Rouhani had promised that under his rule, the livelihoods of the Iranian people would improve. But in effect, Iran’s spending on terrorism, ballistic missile developments, and its nuclear program have increased while the people’s lives have further spiraled down into poverty and the human rights situation in the country has only worsened.
"Even after the billions in sanctions relief they secured through the nuclear deal, the ayatollahs still can’t provide for the basic needs of their own people — perhaps because they’ve funneled so much of that money into their campaign of regional aggression in Syria, Lebanon, Iraq, and Yemen," Sen. Tom Cotton, R-Ark., said in a statement following the initial protests.
The extremist ideology of the mullahs ruling Iran has become a national, regional, and global problem, triggering sectarian conflicts and laying waste to the countries of the Middle East. But no one has felt the bite of the violent mindset of Iran’s regime more than its own people, who have for decades seen their basic rights crushed and their wealth stolen by clerics who claim to be representing God on Earth. This is why, despite the Iranian regime’s brutal history in crushing protests and dissent and the heavy security presence in cities, the people took to the streets in masses to have their voices heard.
For decades, Western states have sought to deal with the Iranian regime’s belligerent and destabilizing behavior by showering it with concessions. In 2009, when the Iranian people demonstrated against the rigging of the presidential elections, then-President Barack Obama decided to ignore the people’s protests in order to curry favor with the Iranian regime and pave the way for negotiations over its contested nuclear program.
Obama alienated the main force that could have reined in the Iranian regime and the years that followed proved how wrong that decision was. Iran might now be at another critical juncture.

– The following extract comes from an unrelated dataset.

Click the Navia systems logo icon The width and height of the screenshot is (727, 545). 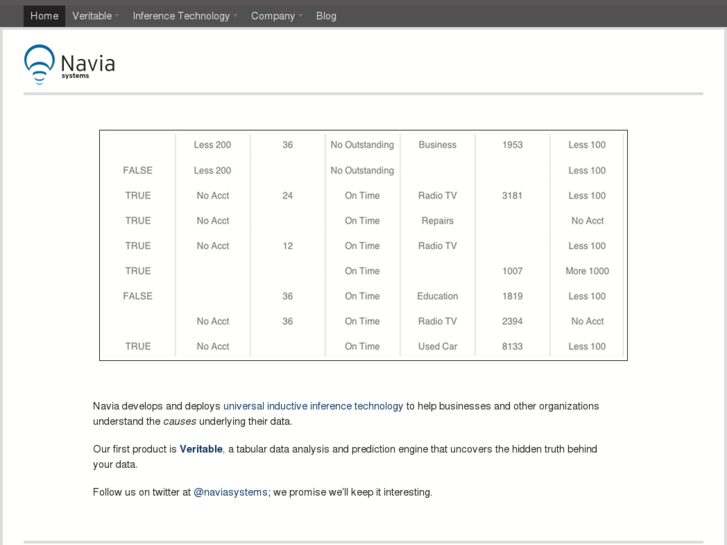39,63

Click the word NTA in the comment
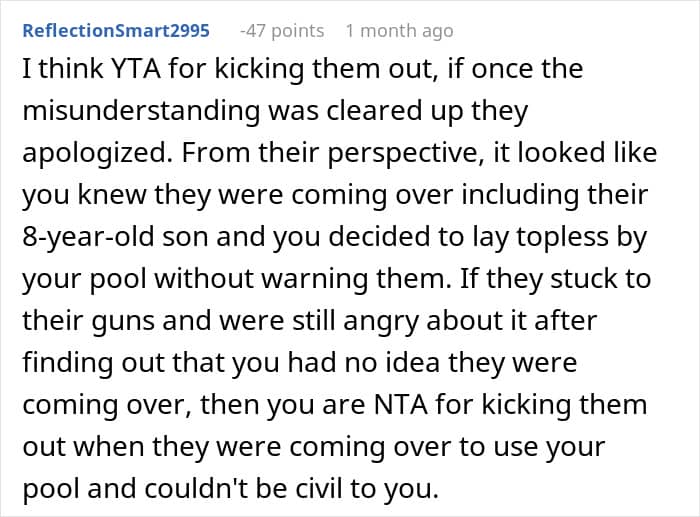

Iranian opposition leader Maryam Rajavi called the protests the “death knell for the corrupt dictatorship of mullahs, and the rise of democracy, justice and popular sovereignty.”
In past years, Rajavi’s movement, the National Council of Resistance, and its main constituent, the People’s Mojahedin Organization of Iran, have had an active role in encouraging protests inside Iran and exposing the regime’s crimes across the globe, a fact that Iranian officials have acknowledged on several occasions.
Stressing that any investment in the Iranian regime is doomed to fail, Rajavi called on the international community to “recognize the Iranian people’s resistance to overthrow that regime.”
The U.S. State Department condemned the arrest of peaceful protestors and called on all nations to support the Iranian people and their demands for basic rights and an end to corruption. President Trump called on the Iranian regime to respect the rights of the Iranian citizens who are “fed up with regime’s corruption & its squandering of the nation’s wealth to fund terrorism abroad,” and reminded Tehran that “The world is watching!”
The world now has another chance to make the right choice and to correct past mistakes. The people of Iran are watching.